As a friend said last night, "It was pretty dumb for Michael Phelps to smoke pot."

Yeah. I didn't mean to vouch for Phelps' intelligence in the matter. If I was one of the four or five most high-profile people in the country at any given moment, and had millions of dollars in endorsement money, I wouldn't make out with a bong in a crowded frat house.

But as members of the media continue to use the story for finger-wagging purposes (Pat Forde says it's a good time to tell your kids not to look up to people like Phelps, but to family and friends instead; how about telling them that everyone they look up to is fallible?), and as the authorities swagger, I'm reminded of the hilarious "Irony Of It All," a song by The Streets about alcohol and pot.

The song takes the form of alternating personal testaments by Terry, a heavy drinker, and Tim, a serious pothead. To a menacing beat, Terry sings about liking to get "fired up on beer" and about his right "to get paralytic and fight." "I'm likely to cause mischief," he chants, "good clean grief, you must believe, and I ain't no thief. Law-abiding and all, all legal. And who cares about my liver when it feels good?"

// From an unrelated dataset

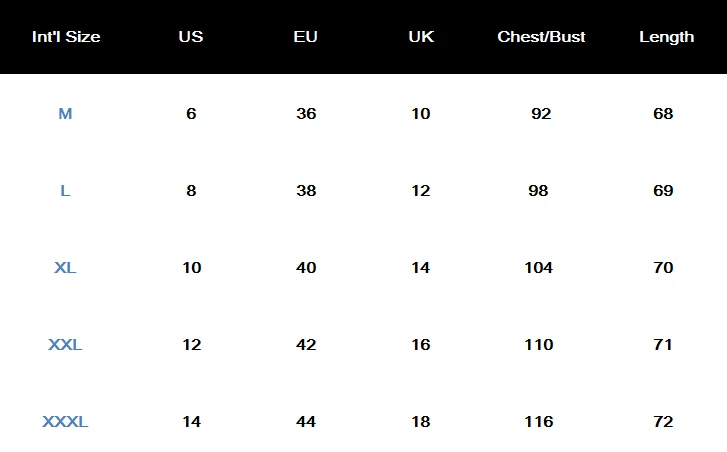This screenshot has height=452, width=727.
Task: Open the XL size link
Action: click(65, 267)
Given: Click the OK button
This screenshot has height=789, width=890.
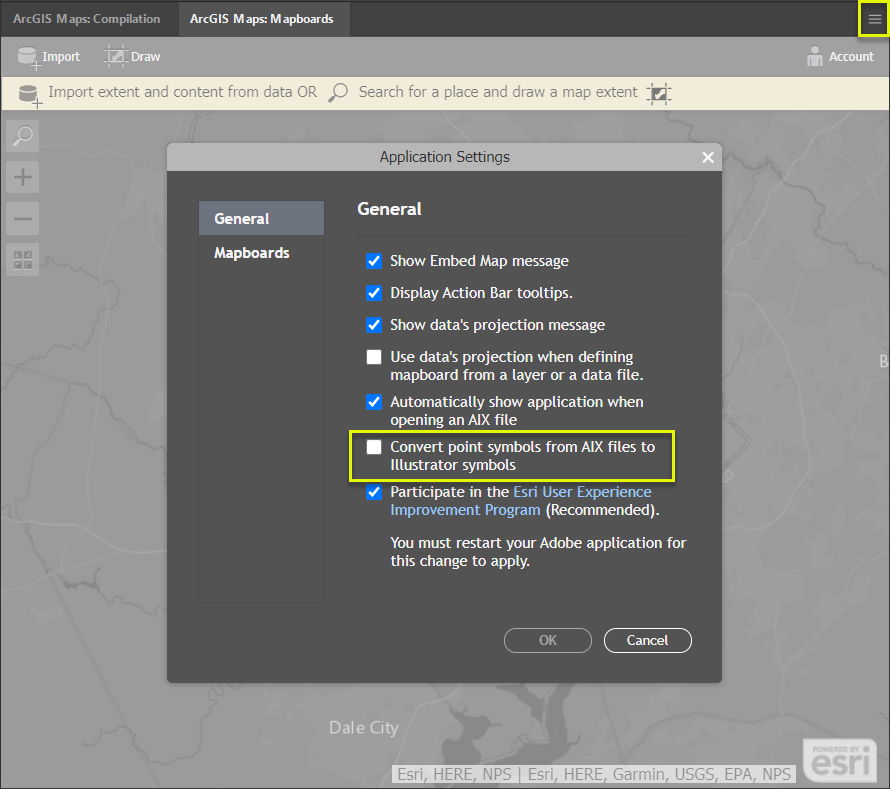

Then, to a light-footed piano, Tim tells his own story: "I don't see why I should be the criminal / How can something with no recorded fatalities be illegal? . . . I just completed Gran Turismo on the hardest setting / We pose no threat on my settee." The song gets funnier as their strands start to intertwine, culminating in Tim saying, "Now Terry, you're repeating yourself / But that's OK, drunk people can't help that."

You can watch the video here.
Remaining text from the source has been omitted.